(Items from a dataset)
____

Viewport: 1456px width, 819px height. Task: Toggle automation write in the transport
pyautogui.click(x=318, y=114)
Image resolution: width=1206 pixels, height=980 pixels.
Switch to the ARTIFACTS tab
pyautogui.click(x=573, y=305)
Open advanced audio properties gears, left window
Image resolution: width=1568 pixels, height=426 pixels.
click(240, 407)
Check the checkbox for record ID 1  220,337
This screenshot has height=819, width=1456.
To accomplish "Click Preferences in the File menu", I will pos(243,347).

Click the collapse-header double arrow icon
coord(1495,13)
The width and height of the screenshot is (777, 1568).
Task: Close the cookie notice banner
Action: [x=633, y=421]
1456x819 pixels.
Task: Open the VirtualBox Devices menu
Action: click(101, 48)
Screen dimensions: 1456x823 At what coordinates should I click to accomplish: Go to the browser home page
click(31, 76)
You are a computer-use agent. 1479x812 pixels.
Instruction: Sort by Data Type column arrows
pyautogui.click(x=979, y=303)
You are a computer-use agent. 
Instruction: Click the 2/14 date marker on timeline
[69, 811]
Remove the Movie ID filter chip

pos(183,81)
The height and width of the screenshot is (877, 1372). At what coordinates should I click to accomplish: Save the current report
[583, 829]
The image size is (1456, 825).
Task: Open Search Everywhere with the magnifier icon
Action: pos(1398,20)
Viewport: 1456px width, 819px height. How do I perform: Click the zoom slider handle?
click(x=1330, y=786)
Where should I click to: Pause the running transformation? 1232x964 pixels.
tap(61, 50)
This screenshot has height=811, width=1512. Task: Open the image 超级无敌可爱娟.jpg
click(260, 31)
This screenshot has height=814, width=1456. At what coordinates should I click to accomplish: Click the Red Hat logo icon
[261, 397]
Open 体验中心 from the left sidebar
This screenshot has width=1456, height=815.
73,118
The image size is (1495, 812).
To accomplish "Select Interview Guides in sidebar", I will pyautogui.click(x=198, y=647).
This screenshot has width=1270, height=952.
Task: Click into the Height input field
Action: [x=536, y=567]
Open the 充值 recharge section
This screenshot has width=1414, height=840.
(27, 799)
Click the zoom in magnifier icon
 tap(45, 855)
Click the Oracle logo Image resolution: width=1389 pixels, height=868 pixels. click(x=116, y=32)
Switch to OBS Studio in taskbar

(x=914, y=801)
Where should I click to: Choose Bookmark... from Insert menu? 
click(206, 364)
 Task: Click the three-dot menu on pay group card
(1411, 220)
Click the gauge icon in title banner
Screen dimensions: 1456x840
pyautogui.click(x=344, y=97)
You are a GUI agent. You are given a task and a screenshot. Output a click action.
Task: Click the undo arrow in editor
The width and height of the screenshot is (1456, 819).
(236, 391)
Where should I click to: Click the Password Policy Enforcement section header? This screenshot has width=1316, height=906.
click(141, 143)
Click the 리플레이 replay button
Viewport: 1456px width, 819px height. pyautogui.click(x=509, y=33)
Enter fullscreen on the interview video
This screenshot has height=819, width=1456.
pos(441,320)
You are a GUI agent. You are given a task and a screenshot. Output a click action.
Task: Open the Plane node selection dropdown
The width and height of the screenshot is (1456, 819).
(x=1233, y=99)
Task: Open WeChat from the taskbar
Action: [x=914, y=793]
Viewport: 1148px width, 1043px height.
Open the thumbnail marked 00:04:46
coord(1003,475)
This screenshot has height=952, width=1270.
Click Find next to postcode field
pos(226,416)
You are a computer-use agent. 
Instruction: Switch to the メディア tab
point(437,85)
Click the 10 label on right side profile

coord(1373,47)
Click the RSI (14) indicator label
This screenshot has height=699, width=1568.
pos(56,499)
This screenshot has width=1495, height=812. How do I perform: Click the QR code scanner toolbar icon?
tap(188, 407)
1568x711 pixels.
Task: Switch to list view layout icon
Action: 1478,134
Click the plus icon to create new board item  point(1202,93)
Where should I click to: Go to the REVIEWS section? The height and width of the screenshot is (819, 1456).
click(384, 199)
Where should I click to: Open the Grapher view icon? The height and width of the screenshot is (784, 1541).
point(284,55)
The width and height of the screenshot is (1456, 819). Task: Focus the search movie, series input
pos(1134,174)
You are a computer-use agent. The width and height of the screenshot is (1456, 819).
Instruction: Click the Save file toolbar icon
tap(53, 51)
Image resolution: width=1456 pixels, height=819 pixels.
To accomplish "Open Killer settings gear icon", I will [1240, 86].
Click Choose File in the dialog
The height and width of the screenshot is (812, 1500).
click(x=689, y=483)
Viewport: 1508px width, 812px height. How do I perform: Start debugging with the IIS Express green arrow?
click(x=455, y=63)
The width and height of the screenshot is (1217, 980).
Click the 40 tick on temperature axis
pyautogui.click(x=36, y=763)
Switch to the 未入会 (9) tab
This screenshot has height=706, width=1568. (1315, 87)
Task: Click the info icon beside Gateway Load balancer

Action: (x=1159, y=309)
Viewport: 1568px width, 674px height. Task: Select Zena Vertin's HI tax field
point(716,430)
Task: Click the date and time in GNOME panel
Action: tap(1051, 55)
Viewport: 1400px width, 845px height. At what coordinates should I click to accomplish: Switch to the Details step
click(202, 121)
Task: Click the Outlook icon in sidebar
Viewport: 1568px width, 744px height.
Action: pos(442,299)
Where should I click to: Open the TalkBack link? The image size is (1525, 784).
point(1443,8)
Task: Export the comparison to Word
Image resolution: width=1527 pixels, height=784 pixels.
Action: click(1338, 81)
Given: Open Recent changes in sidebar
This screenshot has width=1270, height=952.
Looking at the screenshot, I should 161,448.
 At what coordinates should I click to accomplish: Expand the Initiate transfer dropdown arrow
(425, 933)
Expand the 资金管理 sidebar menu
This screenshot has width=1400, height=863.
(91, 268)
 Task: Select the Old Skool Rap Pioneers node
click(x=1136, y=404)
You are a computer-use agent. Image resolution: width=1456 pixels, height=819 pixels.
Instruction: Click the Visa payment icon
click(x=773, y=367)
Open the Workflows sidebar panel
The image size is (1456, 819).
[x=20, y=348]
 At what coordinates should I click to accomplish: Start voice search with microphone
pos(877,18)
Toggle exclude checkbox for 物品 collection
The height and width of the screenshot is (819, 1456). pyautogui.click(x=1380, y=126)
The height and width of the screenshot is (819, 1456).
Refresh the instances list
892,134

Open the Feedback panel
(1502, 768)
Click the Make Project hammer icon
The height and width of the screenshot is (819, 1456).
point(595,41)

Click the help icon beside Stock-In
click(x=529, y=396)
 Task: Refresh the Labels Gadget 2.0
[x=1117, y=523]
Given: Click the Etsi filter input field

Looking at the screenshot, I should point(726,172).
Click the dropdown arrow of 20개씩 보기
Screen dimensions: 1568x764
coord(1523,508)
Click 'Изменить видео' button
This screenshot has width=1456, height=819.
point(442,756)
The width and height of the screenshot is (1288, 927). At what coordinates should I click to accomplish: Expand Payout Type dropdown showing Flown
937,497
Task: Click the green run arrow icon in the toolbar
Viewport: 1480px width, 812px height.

____

> **Aim of the exercise**: Copy the lines above exactly, beginning at the line that has "The image size is (1495, 812)." and stopping after the line that has "Click the plus", and omit the rest.

> **Exercise answer**:
The image size is (1495, 812).
To accomplish "Select Interview Guides in sidebar", I will pyautogui.click(x=198, y=647).
This screenshot has width=1270, height=952.
Task: Click into the Height input field
Action: [x=536, y=567]
Open the 充值 recharge section
This screenshot has width=1414, height=840.
(27, 799)
Click the zoom in magnifier icon
 tap(45, 855)
Click the Oracle logo Image resolution: width=1389 pixels, height=868 pixels. click(x=116, y=32)
Switch to OBS Studio in taskbar

(x=914, y=801)
Where should I click to: Choose Bookmark... from Insert menu? 
click(206, 364)
 Task: Click the three-dot menu on pay group card
(1411, 220)
Click the gauge icon in title banner
Screen dimensions: 1456x840
pyautogui.click(x=344, y=97)
You are a GUI agent. You are given a task and a screenshot. Output a click action.
Task: Click the undo arrow in editor
The width and height of the screenshot is (1456, 819).
(236, 391)
Where should I click to: Click the Password Policy Enforcement section header? This screenshot has width=1316, height=906.
click(141, 143)
Click the 리플레이 replay button
Viewport: 1456px width, 819px height. pyautogui.click(x=509, y=33)
Enter fullscreen on the interview video
This screenshot has height=819, width=1456.
pos(441,320)
You are a GUI agent. You are given a task and a screenshot. Output a click action.
Task: Open the Plane node selection dropdown
The width and height of the screenshot is (1456, 819).
(x=1233, y=99)
Task: Open WeChat from the taskbar
Action: [x=914, y=793]
Viewport: 1148px width, 1043px height.
Open the thumbnail marked 00:04:46
coord(1003,475)
This screenshot has height=952, width=1270.
Click Find next to postcode field
pos(226,416)
You are a computer-use agent. 
Instruction: Switch to the メディア tab
point(437,85)
Click the 10 label on right side profile

coord(1373,47)
Click the RSI (14) indicator label
This screenshot has height=699, width=1568.
pos(56,499)
This screenshot has width=1495, height=812. How do I perform: Click the QR code scanner toolbar icon?
tap(188, 407)
1568x711 pixels.
Task: Switch to list view layout icon
Action: 1478,134
Click the plus icon to create new board item  point(1202,93)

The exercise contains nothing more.